● **Texte présenté**
⟨

Alors que le Trophée des champions aura lieu au Qatar, à Doha ce dimanche (17h30), certaines interrogations économiques et politiques se posent. D’autant qu’il y avait d’autres options sur la table pour disputer ce PSG-Monaco.
Un match à Doha, en pleine journée de Ligue 1, en plein milieu de la saison, dans un stade qui devait être démonté après le Mondial 2022. Ce Trophée des champions 2024 soulève quelques questions et est loin de faire l’unanimité. Les supporters ultras des deux clubs ne feront pas ce déplacement, qu’ils considèrent en inadéquation avec leurs valeurs. Et les Monégasques, eux, poussaient plutôt en faveur de la candidature ivoirienne, avant de voir la LFP choisir le Qatar, également propriétaire, via QSI, du PSG.
Economiquement, un événement « gagnant-gagnant »

⟩

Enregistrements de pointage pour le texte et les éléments
⟨

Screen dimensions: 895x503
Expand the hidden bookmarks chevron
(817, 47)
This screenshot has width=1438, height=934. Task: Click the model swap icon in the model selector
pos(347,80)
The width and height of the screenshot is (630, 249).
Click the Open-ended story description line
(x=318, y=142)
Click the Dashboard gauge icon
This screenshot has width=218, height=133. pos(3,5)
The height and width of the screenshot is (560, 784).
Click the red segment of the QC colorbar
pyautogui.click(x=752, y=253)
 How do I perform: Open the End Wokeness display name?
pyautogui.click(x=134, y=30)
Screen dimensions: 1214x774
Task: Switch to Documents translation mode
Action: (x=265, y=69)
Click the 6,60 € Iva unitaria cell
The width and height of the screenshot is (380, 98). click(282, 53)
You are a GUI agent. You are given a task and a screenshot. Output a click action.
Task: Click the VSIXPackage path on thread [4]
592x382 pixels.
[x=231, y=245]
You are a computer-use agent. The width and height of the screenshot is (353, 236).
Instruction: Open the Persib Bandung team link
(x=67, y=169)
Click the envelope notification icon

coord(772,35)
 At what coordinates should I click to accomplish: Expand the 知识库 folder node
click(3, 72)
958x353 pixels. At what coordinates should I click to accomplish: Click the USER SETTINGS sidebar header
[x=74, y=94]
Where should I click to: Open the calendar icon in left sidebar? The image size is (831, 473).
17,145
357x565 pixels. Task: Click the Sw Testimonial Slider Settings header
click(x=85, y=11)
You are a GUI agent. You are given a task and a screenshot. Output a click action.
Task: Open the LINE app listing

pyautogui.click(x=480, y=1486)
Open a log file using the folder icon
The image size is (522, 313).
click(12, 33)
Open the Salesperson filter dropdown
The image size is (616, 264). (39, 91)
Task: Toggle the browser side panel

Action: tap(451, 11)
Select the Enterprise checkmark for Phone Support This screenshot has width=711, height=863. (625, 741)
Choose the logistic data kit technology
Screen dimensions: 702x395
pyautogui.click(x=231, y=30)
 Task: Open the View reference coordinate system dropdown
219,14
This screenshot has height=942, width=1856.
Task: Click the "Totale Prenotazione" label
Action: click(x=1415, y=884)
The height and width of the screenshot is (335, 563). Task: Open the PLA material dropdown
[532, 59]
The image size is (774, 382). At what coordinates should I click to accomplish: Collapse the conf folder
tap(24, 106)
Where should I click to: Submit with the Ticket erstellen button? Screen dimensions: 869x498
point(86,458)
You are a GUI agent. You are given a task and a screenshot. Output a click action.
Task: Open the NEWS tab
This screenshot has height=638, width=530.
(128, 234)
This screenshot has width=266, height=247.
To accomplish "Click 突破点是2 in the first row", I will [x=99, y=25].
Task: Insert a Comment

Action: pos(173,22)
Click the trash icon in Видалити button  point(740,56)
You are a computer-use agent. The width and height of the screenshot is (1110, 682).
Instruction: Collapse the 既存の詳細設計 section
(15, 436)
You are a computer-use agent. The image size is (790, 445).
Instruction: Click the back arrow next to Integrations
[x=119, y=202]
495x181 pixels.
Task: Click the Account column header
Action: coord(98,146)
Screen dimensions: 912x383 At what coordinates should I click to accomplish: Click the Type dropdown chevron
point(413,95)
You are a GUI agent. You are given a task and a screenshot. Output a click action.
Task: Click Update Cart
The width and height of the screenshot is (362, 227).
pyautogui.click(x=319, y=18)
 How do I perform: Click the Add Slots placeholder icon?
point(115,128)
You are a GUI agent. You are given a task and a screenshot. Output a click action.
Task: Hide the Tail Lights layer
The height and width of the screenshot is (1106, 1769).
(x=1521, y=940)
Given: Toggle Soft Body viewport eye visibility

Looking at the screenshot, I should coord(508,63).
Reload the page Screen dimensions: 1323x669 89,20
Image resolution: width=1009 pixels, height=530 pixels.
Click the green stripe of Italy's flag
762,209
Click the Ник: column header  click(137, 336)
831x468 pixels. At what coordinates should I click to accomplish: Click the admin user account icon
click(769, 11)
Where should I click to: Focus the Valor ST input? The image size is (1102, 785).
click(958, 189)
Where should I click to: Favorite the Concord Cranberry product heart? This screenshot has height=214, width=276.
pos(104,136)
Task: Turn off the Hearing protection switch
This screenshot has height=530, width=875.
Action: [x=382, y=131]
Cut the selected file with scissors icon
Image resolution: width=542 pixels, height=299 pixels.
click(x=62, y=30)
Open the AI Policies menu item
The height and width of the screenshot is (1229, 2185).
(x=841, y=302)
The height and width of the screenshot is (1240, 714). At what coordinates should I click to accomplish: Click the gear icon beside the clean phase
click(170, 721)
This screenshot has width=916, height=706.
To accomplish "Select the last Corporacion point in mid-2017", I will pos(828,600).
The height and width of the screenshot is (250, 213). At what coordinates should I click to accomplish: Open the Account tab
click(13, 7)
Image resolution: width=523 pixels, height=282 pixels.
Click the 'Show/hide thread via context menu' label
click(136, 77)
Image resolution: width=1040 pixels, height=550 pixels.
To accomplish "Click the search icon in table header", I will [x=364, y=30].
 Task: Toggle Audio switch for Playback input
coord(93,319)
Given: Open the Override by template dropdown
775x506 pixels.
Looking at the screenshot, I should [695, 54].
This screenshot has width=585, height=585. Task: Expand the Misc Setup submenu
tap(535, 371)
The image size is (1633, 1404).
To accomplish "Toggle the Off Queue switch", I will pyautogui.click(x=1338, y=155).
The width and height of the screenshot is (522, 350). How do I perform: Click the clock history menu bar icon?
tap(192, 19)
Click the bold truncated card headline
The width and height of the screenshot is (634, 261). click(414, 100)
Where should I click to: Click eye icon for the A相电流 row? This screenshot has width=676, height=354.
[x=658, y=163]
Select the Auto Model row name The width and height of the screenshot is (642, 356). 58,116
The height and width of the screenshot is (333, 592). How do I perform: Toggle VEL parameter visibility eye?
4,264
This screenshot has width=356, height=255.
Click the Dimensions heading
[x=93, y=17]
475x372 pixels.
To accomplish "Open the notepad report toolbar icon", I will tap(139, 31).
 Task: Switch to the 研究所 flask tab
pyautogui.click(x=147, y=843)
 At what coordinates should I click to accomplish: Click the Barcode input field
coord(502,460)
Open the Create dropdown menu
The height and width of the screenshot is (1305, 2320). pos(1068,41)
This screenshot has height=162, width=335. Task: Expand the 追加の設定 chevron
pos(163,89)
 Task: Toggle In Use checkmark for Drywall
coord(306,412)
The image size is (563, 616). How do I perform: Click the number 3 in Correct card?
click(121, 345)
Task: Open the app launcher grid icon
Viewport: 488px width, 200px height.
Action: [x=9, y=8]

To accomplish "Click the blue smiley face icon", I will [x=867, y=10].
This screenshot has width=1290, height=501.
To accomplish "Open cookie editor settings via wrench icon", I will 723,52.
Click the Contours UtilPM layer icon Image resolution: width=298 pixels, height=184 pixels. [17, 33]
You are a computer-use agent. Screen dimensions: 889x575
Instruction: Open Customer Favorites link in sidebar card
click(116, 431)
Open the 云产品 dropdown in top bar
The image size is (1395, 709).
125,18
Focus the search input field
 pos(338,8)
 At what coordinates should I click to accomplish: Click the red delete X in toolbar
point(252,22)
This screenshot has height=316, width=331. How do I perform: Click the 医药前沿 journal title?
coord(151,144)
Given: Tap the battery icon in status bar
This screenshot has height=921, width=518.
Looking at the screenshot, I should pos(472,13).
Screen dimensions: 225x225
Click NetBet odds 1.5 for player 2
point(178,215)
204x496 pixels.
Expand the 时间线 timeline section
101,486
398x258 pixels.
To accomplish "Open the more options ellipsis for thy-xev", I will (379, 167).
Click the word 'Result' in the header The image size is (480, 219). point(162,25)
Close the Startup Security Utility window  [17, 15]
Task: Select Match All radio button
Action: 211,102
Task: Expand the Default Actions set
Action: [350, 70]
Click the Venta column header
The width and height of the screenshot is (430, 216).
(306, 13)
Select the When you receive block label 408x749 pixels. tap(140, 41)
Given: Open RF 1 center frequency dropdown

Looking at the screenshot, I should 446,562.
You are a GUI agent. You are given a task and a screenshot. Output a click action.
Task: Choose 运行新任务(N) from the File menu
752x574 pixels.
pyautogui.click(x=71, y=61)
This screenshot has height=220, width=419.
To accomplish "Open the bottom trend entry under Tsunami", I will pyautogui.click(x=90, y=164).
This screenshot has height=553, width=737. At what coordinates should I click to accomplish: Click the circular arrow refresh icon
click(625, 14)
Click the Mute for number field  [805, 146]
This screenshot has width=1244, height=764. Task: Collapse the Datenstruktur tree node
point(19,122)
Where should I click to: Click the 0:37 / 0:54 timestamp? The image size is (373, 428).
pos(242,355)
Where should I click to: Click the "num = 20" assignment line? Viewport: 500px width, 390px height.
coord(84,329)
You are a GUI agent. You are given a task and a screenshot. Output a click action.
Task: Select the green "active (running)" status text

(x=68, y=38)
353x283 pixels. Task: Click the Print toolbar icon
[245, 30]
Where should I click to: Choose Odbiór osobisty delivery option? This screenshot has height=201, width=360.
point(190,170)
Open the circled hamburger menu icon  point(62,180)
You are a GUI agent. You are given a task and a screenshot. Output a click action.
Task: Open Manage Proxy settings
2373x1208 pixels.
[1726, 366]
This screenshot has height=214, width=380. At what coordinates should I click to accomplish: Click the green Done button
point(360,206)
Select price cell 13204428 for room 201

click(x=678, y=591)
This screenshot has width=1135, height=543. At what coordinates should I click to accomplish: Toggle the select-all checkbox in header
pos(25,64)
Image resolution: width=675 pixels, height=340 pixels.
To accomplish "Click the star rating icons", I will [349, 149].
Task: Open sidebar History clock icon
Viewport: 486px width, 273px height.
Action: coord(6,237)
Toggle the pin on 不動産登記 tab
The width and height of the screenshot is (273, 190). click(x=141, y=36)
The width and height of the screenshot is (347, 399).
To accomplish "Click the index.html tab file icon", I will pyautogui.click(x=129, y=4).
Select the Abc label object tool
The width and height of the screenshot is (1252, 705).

⟩

● **Objectifs**
A. Réécrivez en liste JSON de chaînes, une chaîne par ligne et sans les lignes vides, la portion des enregistrements qui va de leur début jusqu'à la ligne contenant "The width and height of the screenshot is (380, 98).", celle-ci comprise.
B. Prolongez l'article sur le Trophée des champions disputé à Doha à partir de sa dernière phrase.

● **Résultats par consigne**
A.
[
  "Screen dimensions: 895x503",
  "Expand the hidden bookmarks chevron",
  "(817, 47)",
  "This screenshot has width=1438, height=934. Task: Click the model swap icon in the model selector",
  "pos(347,80)",
  "The width and height of the screenshot is (630, 249).",
  "Click the Open-ended story description line",
  "(x=318, y=142)",
  "Click the Dashboard gauge icon",
  "This screenshot has width=218, height=133. pos(3,5)",
  "The height and width of the screenshot is (560, 784).",
  "Click the red segment of the QC colorbar",
  "pyautogui.click(x=752, y=253)",
  " How do I perform: Open the End Wokeness display name?",
  "pyautogui.click(x=134, y=30)",
  "Screen dimensions: 1214x774",
  "Task: Switch to Documents translation mode",
  "Action: (x=265, y=69)",
  "Click the 6,60 € Iva unitaria cell",
  "The width and height of the screenshot is (380, 98). click(282, 53)"
]

B.
Malgré certaines réticences et après le couac de l’organisation prévue en août en Chine – match annulé en raison de lourdeurs administratives – Virgile Caillet, spécialiste de l’économie du sport, y voit une bonne solution économique. « Il fallait trouver quelque chose de plus sûr, rassurant et c’est le cas au Qatar sur le plan de l’organisation, financier également. La météo devrait être clémente donc un certain nombre de facteurs qui font que la LFP s’assure une réussite dans l’organisation. » Chaque club devrait toucher autour de 3 millions d’euros, comme la Ligue.
« Ce n’est pas hyper rémunérateur mais ce n’est pas l’objet principal. La volonté était de pouvoir augmenter la commercialisation des droits de la L1 à l’international. Donc c’est intéressant pour elle de pouvoir aller sur des territoires comme le Moyen Orient ou elle va pouvoir commercialiser ses droits, réunir des journalistes internationaux, mettre en avant le produit L1. » Certes, mais les droits ont déjà été attribués à la rentrée… « La temporalité n’est pas idéale car ça doit lancer la saison et présenter ses meilleurs atouts aux TV internationales pour qu’elles achètent, reconnait Virgile Caillet. C’est une solution de repli. »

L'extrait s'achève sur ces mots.